The first step in problem solving is to be certain you have a good understanding of the current situation. To ensure your solutions get to the root cause, you must understand the process where the problem initially occurred. When starting to diagnose a problem, don’t rely on verbal reports to provide the details. Go to the work area, observe the situation, solicit help from the people in the area, and collect hard evidence for yourself. Gathering the facts first hand will help you gain a better understanding of the problem which, in turn, will allow you to better focus your solutions.

Lean Tip #252 – Source inspection and mistake proofing are needed to achieve zero defects.

To achieve zero defects, both source inspection and mistake proofing are needed. Remember that, although it is necessary to have efficient inspection operations, they are of little value to the process.

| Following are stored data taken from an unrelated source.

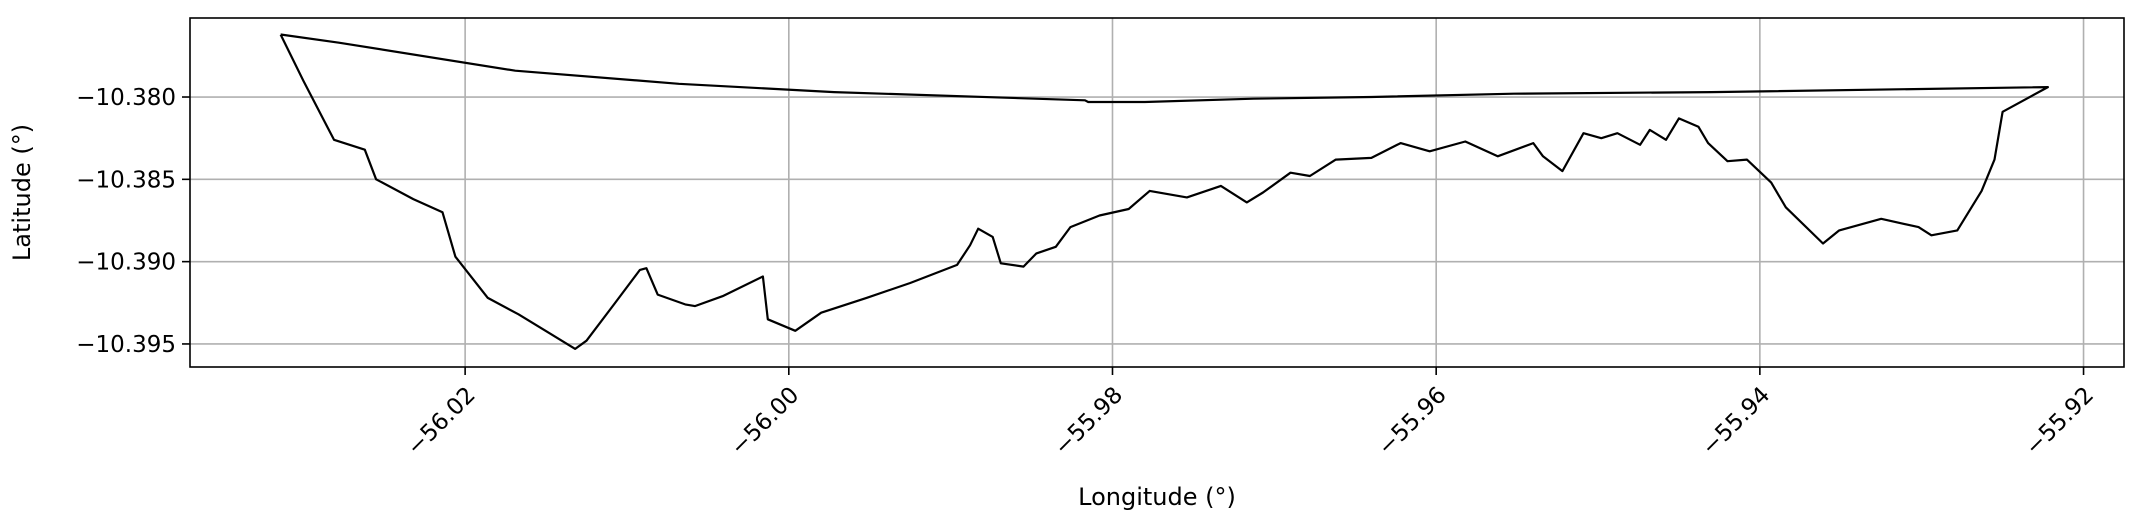  What do you see at coordinates (126, 263) in the screenshot?
I see `y-tick-label: −10.390` at bounding box center [126, 263].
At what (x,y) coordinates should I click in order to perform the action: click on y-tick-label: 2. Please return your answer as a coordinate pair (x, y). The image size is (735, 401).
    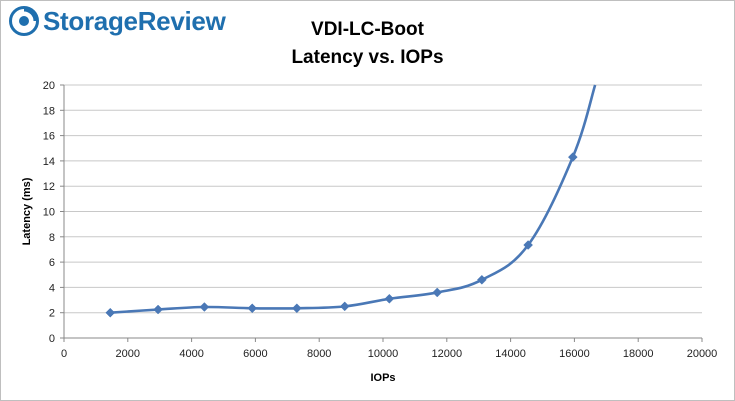
    Looking at the image, I should click on (52, 314).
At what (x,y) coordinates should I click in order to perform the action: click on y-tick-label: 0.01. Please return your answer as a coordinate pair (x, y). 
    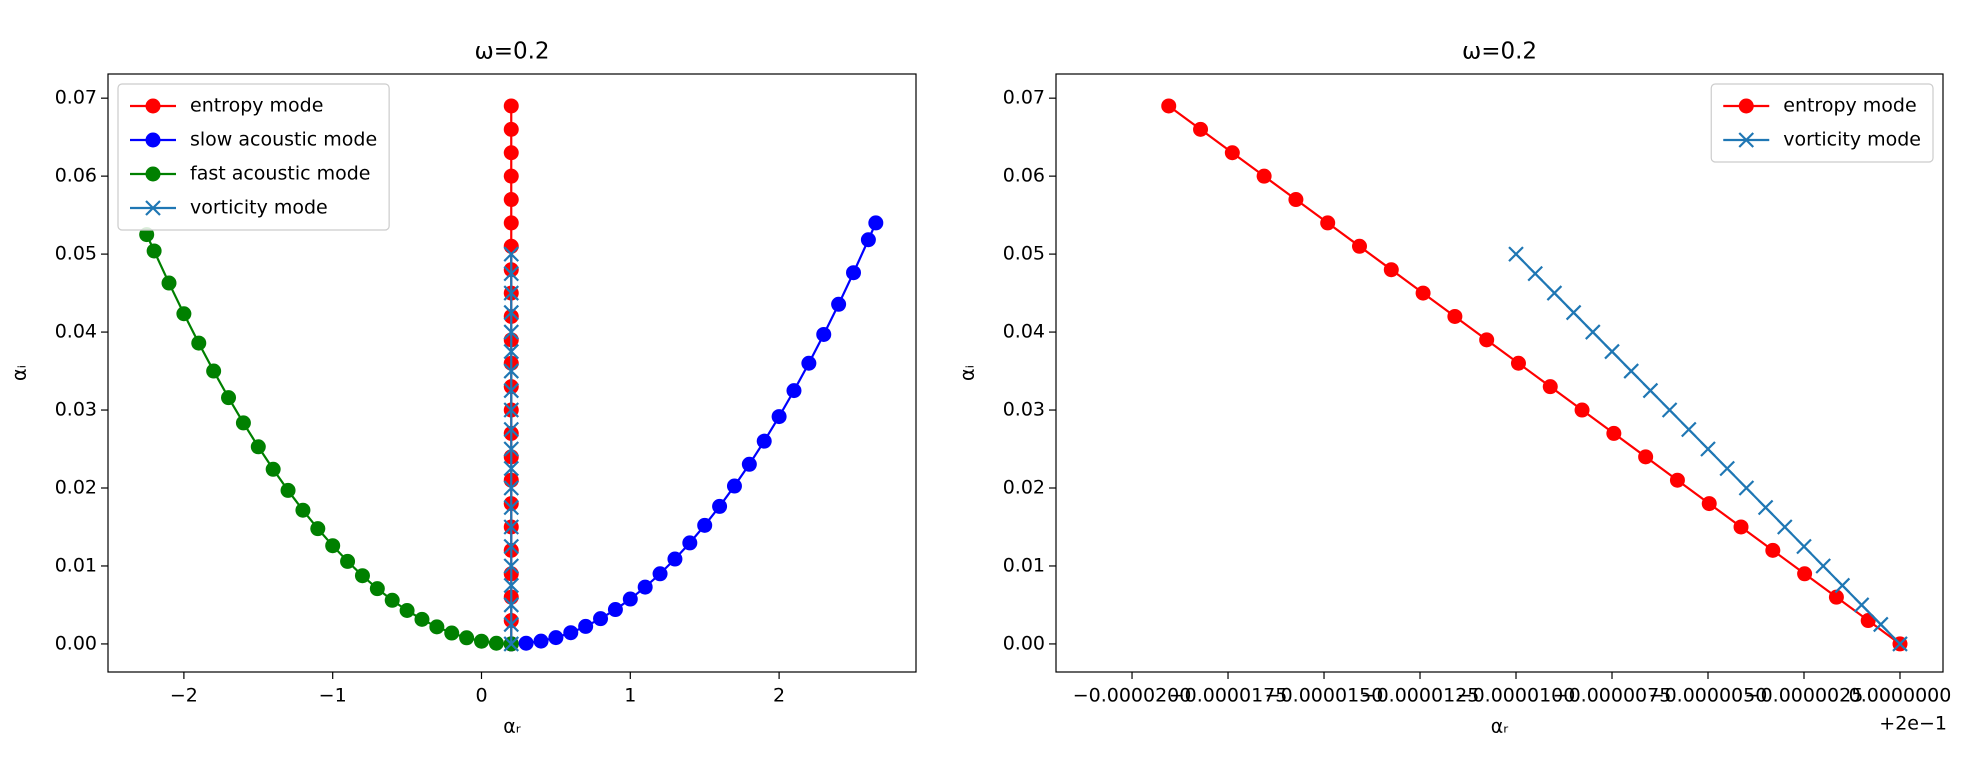
    Looking at the image, I should click on (1024, 565).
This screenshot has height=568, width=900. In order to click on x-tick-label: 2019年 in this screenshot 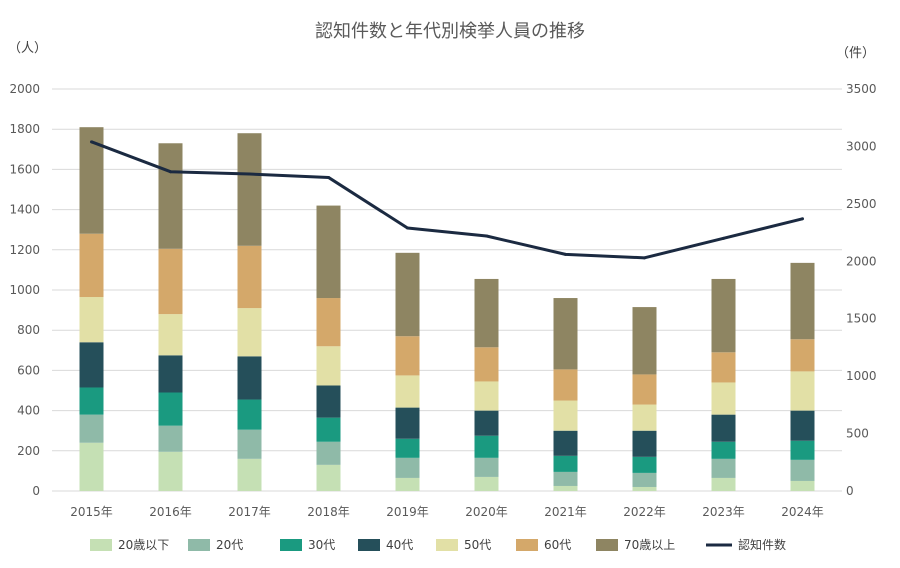, I will do `click(408, 512)`.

Even the most efficient inspection operations are merely efficient forms of waste.

Lean Tip #253 – Empower operators to stop the production line whenever a defect is detected.

Wherever practical, empower operators to stop the production line whenever a defect is detected. This creates a sense of urgency that focuses employees’ energy on prevention of the defect’s recurrence. It also creates the need for the effective source inspections and self-inspections.

Lean Tip #254 – Don’t let and error-proofing device sit idle.

This happens all too often when people override sensors, disconnect them, or ignore them. If your employees are tempted to disconnect an error-proofing device, then install an error-proofing device for the error-proofing device. It is likely that the device needs some improvement to make it effective.

Lean Tip #255 – Always use data as the basis for making adjustments in your processes.

Always use data as the basis for making adjustments in your processes. Using subjective opinion or intuition to make adjustments can result in errors – and eventually defects. Data also ensures that the adjustment was effective or not.